| What you will do |
Tally the lines of the entries in which the string "Given" occurs, and say only how many.

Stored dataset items
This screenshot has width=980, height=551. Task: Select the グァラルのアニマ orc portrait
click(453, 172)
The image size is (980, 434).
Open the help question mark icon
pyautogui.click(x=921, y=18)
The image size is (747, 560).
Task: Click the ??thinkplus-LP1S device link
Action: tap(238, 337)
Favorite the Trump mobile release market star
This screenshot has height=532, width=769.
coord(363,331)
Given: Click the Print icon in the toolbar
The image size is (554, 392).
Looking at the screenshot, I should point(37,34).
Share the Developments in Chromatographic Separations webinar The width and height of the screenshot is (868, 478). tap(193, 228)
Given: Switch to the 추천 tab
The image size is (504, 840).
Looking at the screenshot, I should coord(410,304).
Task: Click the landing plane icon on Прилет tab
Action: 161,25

| Answer box |
2